La Justicia de Estados Unidos falló ayer a favor de España en el denominado 'caso Odyssey', lo que obliga a la empresa de cazatesoros a devolver el contenido de la fragata 'Nuestra Señora de las Mercedes', según confirmaron fuentes del Ministerio de Cultura. En una decisión contra la que ya no cabe recurso, el Tribunal Supremo de EE UU rechazó las alegaciones presentadas por la compañía Odyssey Marine Exploration ante la decisión del Tribunal de Apelaciones de Atlanta, de noviembre de 2011, de ordenar la devolución del tesoro a España.
El fallo supone la devolución de una colección de 500.000 monedas halladas en 2007 en la fragata 'Nuestra Señora de las Mercedes' -14 toneladas de plata y oro-, que tendrá que hacerse efectiva en diez días. El tesoro está custodiado actualmente en Florida. El Supremo estadounidense desestimó las alegaciones de Odyssey al considerar que la fragata española es un buque de Estado y no un mercante. La empresa cazatesoros pretendía demostrar que la nave no estaba en misión militar cuando se hundió y que así perdía la inmunidad soberana y el barco dejaba de ser del país de origen.
En agosto de 2007, Odyssey presentó sus primeras alegaciones contra la decisión del juez encargado del caso, Mark Pizzo, que había fallado a favor de España en la reclamación del tesoro valorado en cerca de 40 millones de euros.
'Cisne negro'
El 18 de mayo de 2007, Odyssey anunció que había encontrado y transportado un cargamento de monedas a EE UU. Esta empresa norteamericana bautizó la operación y el pecio encontrado con el nombre de 'Cisne Negro'. El Gobierno español abrió una investigación para averiguar en qué lugar se localizó el botín, a qué pecio pertenecía, con qué permisos contaba para hacerlo y si lo halló en aguas españolas.

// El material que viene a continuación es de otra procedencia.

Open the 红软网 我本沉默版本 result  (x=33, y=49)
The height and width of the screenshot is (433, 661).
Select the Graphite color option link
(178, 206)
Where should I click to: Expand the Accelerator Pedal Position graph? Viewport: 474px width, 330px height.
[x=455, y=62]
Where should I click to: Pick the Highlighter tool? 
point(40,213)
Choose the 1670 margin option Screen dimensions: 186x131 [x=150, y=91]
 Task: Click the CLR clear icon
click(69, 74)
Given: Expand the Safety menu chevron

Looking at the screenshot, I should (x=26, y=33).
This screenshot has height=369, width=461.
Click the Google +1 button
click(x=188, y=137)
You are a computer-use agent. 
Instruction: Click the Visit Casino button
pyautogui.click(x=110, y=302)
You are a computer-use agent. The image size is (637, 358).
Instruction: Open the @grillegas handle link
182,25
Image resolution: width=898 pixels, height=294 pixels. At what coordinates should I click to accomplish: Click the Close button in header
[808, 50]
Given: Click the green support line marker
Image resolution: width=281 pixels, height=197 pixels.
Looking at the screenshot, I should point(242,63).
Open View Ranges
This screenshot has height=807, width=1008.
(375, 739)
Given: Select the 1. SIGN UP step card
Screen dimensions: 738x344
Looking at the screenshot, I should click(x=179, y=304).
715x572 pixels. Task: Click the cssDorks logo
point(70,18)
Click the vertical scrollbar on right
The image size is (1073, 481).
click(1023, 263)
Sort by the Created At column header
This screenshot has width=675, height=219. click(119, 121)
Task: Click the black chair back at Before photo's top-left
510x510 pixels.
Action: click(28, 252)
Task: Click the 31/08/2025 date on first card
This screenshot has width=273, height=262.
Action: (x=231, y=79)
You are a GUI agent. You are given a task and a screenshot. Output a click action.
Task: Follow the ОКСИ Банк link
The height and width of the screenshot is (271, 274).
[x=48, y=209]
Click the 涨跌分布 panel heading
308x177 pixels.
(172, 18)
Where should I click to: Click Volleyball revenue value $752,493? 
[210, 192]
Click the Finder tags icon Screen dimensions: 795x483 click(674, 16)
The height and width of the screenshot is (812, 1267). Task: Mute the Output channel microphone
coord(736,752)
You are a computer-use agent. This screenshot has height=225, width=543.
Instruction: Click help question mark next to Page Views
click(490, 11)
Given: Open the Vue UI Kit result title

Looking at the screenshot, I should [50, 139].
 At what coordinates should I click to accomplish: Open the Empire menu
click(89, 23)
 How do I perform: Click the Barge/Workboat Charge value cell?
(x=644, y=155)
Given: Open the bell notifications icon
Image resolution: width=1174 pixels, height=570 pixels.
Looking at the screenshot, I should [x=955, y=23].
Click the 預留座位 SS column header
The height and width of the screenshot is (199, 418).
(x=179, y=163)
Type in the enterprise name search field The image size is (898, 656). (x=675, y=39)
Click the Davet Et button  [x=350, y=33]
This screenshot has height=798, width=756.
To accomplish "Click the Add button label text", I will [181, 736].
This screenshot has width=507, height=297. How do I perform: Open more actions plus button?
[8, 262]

Meses después, y para justificar sus reclamaciones, un equipo conjunto del Ministerio de Cultura, la Armada, el Museo Arqueológico Nacional, la Real Academia de la Historia y otras instituciones reconstruyó la historia completa del barco 'La Mercedes', demostrando que éste, y no otro, era el pecio expoliado por Odyssey. La nave fue hundida por un navío de guerra inglés en 1804.
La documentación demostraba que la nave estuvo en servicio militar activo con la misión de proteger al Estado español y a sus ciudadanos a lo largo de toda su historia, y también en el momento en que explotó y se hundió en combate.